**課題**.
下の項目を、空行を抜いてすべてMarkdownの表にまとめてください。列は「番号」と「内容」の二つにして、行ごとに通し番号とその行をそのまま入れてください。
┌──
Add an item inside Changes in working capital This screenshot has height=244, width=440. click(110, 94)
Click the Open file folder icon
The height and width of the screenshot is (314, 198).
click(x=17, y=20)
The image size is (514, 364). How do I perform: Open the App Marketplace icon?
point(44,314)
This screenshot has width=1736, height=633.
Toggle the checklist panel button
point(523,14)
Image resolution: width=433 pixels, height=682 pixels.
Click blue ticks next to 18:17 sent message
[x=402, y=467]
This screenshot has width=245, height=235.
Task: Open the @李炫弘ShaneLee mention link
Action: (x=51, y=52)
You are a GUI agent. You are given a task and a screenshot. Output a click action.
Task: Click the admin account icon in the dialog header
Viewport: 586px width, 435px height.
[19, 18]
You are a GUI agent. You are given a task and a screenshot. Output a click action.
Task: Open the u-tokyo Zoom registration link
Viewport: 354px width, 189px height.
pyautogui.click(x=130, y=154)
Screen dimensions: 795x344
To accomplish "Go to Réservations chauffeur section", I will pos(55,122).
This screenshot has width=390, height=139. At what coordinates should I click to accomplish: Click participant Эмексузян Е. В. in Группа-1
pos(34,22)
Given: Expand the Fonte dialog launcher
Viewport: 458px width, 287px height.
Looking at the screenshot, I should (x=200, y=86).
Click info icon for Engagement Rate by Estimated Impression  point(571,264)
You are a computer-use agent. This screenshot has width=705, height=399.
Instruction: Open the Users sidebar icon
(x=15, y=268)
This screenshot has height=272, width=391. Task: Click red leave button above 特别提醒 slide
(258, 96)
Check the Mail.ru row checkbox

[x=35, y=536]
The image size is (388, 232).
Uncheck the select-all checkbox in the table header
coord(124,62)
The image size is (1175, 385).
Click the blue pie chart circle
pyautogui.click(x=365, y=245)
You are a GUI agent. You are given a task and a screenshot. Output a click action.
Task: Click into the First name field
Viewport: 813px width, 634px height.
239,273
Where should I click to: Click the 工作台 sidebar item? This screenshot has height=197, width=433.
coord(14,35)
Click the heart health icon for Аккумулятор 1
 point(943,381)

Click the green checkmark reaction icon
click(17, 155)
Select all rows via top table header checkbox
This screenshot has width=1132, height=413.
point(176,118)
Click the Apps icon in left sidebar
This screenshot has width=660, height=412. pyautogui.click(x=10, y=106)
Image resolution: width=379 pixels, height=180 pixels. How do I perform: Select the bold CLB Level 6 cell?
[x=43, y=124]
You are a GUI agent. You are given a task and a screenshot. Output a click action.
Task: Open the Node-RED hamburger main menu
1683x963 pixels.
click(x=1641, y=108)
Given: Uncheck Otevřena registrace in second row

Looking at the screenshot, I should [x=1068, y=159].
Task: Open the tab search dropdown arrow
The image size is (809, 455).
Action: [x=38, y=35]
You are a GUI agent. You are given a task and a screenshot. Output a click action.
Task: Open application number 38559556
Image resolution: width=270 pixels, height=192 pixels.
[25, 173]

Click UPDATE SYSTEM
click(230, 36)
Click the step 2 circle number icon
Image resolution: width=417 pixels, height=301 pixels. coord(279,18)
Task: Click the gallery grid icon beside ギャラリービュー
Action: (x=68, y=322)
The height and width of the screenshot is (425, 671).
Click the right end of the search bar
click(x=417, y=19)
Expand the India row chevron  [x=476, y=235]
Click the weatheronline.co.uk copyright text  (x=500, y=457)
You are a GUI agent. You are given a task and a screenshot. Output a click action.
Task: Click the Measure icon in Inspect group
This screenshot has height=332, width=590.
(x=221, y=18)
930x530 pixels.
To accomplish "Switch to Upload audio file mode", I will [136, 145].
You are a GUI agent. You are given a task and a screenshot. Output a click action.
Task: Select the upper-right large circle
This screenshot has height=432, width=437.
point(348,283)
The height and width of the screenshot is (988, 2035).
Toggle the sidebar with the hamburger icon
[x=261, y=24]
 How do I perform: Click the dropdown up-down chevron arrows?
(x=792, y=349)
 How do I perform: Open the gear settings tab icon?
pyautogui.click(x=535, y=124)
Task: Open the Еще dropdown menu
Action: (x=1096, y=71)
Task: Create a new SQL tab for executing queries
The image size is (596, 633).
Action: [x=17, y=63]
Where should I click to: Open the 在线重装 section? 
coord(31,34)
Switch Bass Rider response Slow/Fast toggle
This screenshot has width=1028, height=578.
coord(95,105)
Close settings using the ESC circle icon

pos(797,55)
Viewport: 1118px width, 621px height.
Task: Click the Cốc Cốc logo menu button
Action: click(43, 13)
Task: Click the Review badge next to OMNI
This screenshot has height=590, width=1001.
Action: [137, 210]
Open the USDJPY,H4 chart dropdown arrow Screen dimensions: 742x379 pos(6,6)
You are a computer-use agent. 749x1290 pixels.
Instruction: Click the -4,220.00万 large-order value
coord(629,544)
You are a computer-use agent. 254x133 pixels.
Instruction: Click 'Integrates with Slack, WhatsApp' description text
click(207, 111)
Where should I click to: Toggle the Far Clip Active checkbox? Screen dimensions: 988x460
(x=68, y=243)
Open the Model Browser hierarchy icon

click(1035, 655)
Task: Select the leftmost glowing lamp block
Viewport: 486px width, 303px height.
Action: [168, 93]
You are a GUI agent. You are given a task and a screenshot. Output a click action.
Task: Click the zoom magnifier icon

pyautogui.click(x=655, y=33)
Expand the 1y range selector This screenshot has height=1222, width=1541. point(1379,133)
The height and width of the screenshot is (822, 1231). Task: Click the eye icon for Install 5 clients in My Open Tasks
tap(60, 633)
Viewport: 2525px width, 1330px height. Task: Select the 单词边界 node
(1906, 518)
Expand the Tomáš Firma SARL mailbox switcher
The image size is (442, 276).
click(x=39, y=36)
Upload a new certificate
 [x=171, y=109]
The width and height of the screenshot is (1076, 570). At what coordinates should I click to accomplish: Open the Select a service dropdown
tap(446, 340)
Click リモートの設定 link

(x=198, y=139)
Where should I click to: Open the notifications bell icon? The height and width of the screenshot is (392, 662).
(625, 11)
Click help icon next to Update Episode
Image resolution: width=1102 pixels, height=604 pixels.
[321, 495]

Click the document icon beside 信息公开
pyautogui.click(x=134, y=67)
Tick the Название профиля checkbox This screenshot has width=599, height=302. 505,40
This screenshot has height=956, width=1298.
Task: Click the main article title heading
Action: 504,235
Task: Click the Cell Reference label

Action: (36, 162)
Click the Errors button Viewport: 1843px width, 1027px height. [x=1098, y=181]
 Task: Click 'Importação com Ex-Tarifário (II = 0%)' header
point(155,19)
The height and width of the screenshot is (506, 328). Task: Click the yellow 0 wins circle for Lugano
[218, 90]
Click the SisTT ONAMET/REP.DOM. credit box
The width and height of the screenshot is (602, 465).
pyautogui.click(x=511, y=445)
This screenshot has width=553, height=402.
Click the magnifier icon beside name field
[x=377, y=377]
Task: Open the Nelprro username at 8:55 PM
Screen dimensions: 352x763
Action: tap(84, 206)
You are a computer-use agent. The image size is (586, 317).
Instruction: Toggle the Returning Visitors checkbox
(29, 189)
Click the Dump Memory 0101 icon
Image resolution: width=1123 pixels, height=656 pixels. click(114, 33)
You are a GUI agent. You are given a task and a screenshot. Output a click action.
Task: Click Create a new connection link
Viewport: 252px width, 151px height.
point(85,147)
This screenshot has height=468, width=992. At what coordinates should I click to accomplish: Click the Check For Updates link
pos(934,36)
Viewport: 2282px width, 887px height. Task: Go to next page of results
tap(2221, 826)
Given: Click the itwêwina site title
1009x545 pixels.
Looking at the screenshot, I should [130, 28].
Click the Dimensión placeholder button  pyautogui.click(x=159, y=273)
└──
**正しい結果**.
| 番号 | 内容 |
|---|---|
| 1 | Add an item inside Changes in working capital This screenshot has height=244, width=440. click(110, 94) |
| 2 | Click the Open file folder icon |
| 3 | The height and width of the screenshot is (314, 198). |
| 4 | click(x=17, y=20) |
| 5 | The image size is (514, 364). How do I perform: Open the App Marketplace icon? |
| 6 | point(44,314) |
| 7 | This screenshot has width=1736, height=633. |
| 8 | Toggle the checklist panel button |
| 9 | point(523,14) |
| 10 | Image resolution: width=433 pixels, height=682 pixels. |
| 11 | Click blue ticks next to 18:17 sent message |
| 12 | [x=402, y=467] |
| 13 | This screenshot has width=245, height=235. |
| 14 | Task: Open the @李炫弘ShaneLee mention link |
| 15 | Action: (x=51, y=52) |
| 16 | You are a GUI agent. You are given a task and a screenshot. Output a click action. |
| 17 | Task: Click the admin account icon in the dialog header |
| 18 | Viewport: 586px width, 435px height. |
| 19 | [19, 18] |
| 20 | You are a GUI agent. You are given a task and a screenshot. Output a click action. |
| 21 | Task: Open the u-tokyo Zoom registration link |
| 22 | Viewport: 354px width, 189px height. |
| 23 | pyautogui.click(x=130, y=154) |
| 24 | Screen dimensions: 795x344 |
| 25 | To accomplish "Go to Réservations chauffeur section", I will pos(55,122). |
| 26 | This screenshot has width=390, height=139. At what coordinates should I click to accomplish: Click participant Эмексузян Е. В. in Группа-1 |
| 27 | pos(34,22) |
| 28 | Given: Expand the Fonte dialog launcher |
| 29 | Viewport: 458px width, 287px height. |
| 30 | Looking at the screenshot, I should (x=200, y=86). |
| 31 | Click info icon for Engagement Rate by Estimated Impression  point(571,264) |
| 32 | You are a computer-use agent. This screenshot has width=705, height=399. |
| 33 | Instruction: Open the Users sidebar icon |
| 34 | (x=15, y=268) |
| 35 | This screenshot has height=272, width=391. Task: Click red leave button above 特别提醒 slide |
| 36 | (258, 96) |
| 37 | Check the Mail.ru row checkbox |
| 38 | [x=35, y=536] |
| 39 | The image size is (388, 232). |
| 40 | Uncheck the select-all checkbox in the table header |
| 41 | coord(124,62) |
| 42 | The image size is (1175, 385). |
| 43 | Click the blue pie chart circle |
| 44 | pyautogui.click(x=365, y=245) |
| 45 | You are a GUI agent. You are given a task and a screenshot. Output a click action. |
| 46 | Task: Click into the First name field |
| 47 | Viewport: 813px width, 634px height. |
| 48 | 239,273 |
| 49 | Where should I click to: Click the 工作台 sidebar item? This screenshot has height=197, width=433. |
| 50 | coord(14,35) |
| 51 | Click the heart health icon for Аккумулятор 1 |
| 52 |  point(943,381) |
| 53 | Click the green checkmark reaction icon |
| 54 | click(17, 155) |
| 55 | Select all rows via top table header checkbox |
| 56 | This screenshot has width=1132, height=413. |
| 57 | point(176,118) |
| 58 | Click the Apps icon in left sidebar |
| 59 | This screenshot has width=660, height=412. pyautogui.click(x=10, y=106) |
| 60 | Image resolution: width=379 pixels, height=180 pixels. How do I perform: Select the bold CLB Level 6 cell? |
| 61 | [x=43, y=124] |
| 62 | You are a GUI agent. You are given a task and a screenshot. Output a click action. |
| 63 | Task: Open the Node-RED hamburger main menu |
| 64 | 1683x963 pixels. |
| 65 | click(x=1641, y=108) |
| 66 | Given: Uncheck Otevřena registrace in second row |
| 67 | Looking at the screenshot, I should [x=1068, y=159]. |
| 68 | Task: Open the tab search dropdown arrow |
| 69 | The image size is (809, 455). |
| 70 | Action: [x=38, y=35] |
| 71 | You are a GUI agent. You are given a task and a screenshot. Output a click action. |
| 72 | Task: Open application number 38559556 |
| 73 | Image resolution: width=270 pixels, height=192 pixels. |
| 74 | [25, 173] |
| 75 | Click UPDATE SYSTEM |
| 76 | click(230, 36) |
| 77 | Click the step 2 circle number icon |
| 78 | Image resolution: width=417 pixels, height=301 pixels. coord(279,18) |
| 79 | Task: Click the gallery grid icon beside ギャラリービュー |
| 80 | Action: (x=68, y=322) |
| 81 | The height and width of the screenshot is (425, 671). |
| 82 | Click the right end of the search bar |
| 83 | click(x=417, y=19) |
| 84 | Expand the India row chevron  [x=476, y=235] |
| 85 | Click the weatheronline.co.uk copyright text  (x=500, y=457) |
| 86 | You are a GUI agent. You are given a task and a screenshot. Output a click action. |
| 87 | Task: Click the Measure icon in Inspect group |
| 88 | This screenshot has height=332, width=590. |
| 89 | (x=221, y=18) |
| 90 | 930x530 pixels. |
| 91 | To accomplish "Switch to Upload audio file mode", I will [136, 145]. |
| 92 | You are a GUI agent. You are given a task and a screenshot. Output a click action. |
| 93 | Task: Select the upper-right large circle |
| 94 | This screenshot has height=432, width=437. |
| 95 | point(348,283) |
| 96 | The height and width of the screenshot is (988, 2035). |
| 97 | Toggle the sidebar with the hamburger icon |
| 98 | [x=261, y=24] |
| 99 |  How do I perform: Click the dropdown up-down chevron arrows? |
| 100 | (x=792, y=349) |
| 101 |  How do I perform: Open the gear settings tab icon? |
| 102 | pyautogui.click(x=535, y=124) |
| 103 | Task: Open the Еще dropdown menu |
| 104 | Action: (x=1096, y=71) |
| 105 | Task: Create a new SQL tab for executing queries |
| 106 | The image size is (596, 633). |
| 107 | Action: [x=17, y=63] |
| 108 | Where should I click to: Open the 在线重装 section?  |
| 109 | coord(31,34) |
| 110 | Switch Bass Rider response Slow/Fast toggle |
| 111 | This screenshot has width=1028, height=578. |
| 112 | coord(95,105) |
| 113 | Close settings using the ESC circle icon |
| 114 | pos(797,55) |
| 115 | Viewport: 1118px width, 621px height. |
| 116 | Task: Click the Cốc Cốc logo menu button |
| 117 | Action: click(43, 13) |
| 118 | Task: Click the Review badge next to OMNI |
| 119 | This screenshot has height=590, width=1001. |
| 120 | Action: [137, 210] |
| 121 | Open the USDJPY,H4 chart dropdown arrow Screen dimensions: 742x379 pos(6,6) |
| 122 | You are a computer-use agent. 749x1290 pixels. |
| 123 | Instruction: Click the -4,220.00万 large-order value |
| 124 | coord(629,544) |
| 125 | You are a computer-use agent. 254x133 pixels. |
| 126 | Instruction: Click 'Integrates with Slack, WhatsApp' description text |
| 127 | click(207, 111) |
| 128 | Where should I click to: Toggle the Far Clip Active checkbox? Screen dimensions: 988x460 |
| 129 | (x=68, y=243) |
| 130 | Open the Model Browser hierarchy icon |
| 131 | click(1035, 655) |
| 132 | Task: Select the leftmost glowing lamp block |
| 133 | Viewport: 486px width, 303px height. |
| 134 | Action: [168, 93] |
| 135 | You are a GUI agent. You are given a task and a screenshot. Output a click action. |
| 136 | Task: Click the zoom magnifier icon |
| 137 | pyautogui.click(x=655, y=33) |
| 138 | Expand the 1y range selector This screenshot has height=1222, width=1541. point(1379,133) |
| 139 | The height and width of the screenshot is (822, 1231). Task: Click the eye icon for Install 5 clients in My Open Tasks |
| 140 | tap(60, 633) |
| 141 | Viewport: 2525px width, 1330px height. Task: Select the 单词边界 node |
| 142 | (1906, 518) |
| 143 | Expand the Tomáš Firma SARL mailbox switcher |
| 144 | The image size is (442, 276). |
| 145 | click(x=39, y=36) |
| 146 | Upload a new certificate |
| 147 |  [x=171, y=109] |
| 148 | The width and height of the screenshot is (1076, 570). At what coordinates should I click to accomplish: Open the Select a service dropdown |
| 149 | tap(446, 340) |
| 150 | Click リモートの設定 link |
| 151 | (x=198, y=139) |
| 152 | Where should I click to: Open the notifications bell icon? The height and width of the screenshot is (392, 662). |
| 153 | (625, 11) |
| 154 | Click help icon next to Update Episode |
| 155 | Image resolution: width=1102 pixels, height=604 pixels. |
| 156 | [321, 495] |
| 157 | Click the document icon beside 信息公开 |
| 158 | pyautogui.click(x=134, y=67) |
| 159 | Tick the Название профиля checkbox This screenshot has width=599, height=302. 505,40 |
| 160 | This screenshot has height=956, width=1298. |
| 161 | Task: Click the main article title heading |
| 162 | Action: 504,235 |
| 163 | Task: Click the Cell Reference label |
| 164 | Action: (36, 162) |
| 165 | Click the Errors button Viewport: 1843px width, 1027px height. [x=1098, y=181] |
| 166 |  Task: Click 'Importação com Ex-Tarifário (II = 0%)' header |
| 167 | point(155,19) |
| 168 | The height and width of the screenshot is (506, 328). Task: Click the yellow 0 wins circle for Lugano |
| 169 | [218, 90] |
| 170 | Click the SisTT ONAMET/REP.DOM. credit box |
| 171 | The width and height of the screenshot is (602, 465). |
| 172 | pyautogui.click(x=511, y=445) |
| 173 | This screenshot has width=553, height=402. |
| 174 | Click the magnifier icon beside name field |
| 175 | [x=377, y=377] |
| 176 | Task: Open the Nelprro username at 8:55 PM |
| 177 | Screen dimensions: 352x763 |
| 178 | Action: tap(84, 206) |
| 179 | You are a computer-use agent. The image size is (586, 317). |
| 180 | Instruction: Toggle the Returning Visitors checkbox |
| 181 | (29, 189) |
| 182 | Click the Dump Memory 0101 icon |
| 183 | Image resolution: width=1123 pixels, height=656 pixels. click(114, 33) |
| 184 | You are a GUI agent. You are given a task and a screenshot. Output a click action. |
| 185 | Task: Click Create a new connection link |
| 186 | Viewport: 252px width, 151px height. |
| 187 | point(85,147) |
| 188 | This screenshot has height=468, width=992. At what coordinates should I click to accomplish: Click the Check For Updates link |
| 189 | pos(934,36) |
| 190 | Viewport: 2282px width, 887px height. Task: Go to next page of results |
| 191 | tap(2221, 826) |
| 192 | Given: Click the itwêwina site title |
| 193 | 1009x545 pixels. |
| 194 | Looking at the screenshot, I should [130, 28]. |
| 195 | Click the Dimensión placeholder button  pyautogui.click(x=159, y=273) |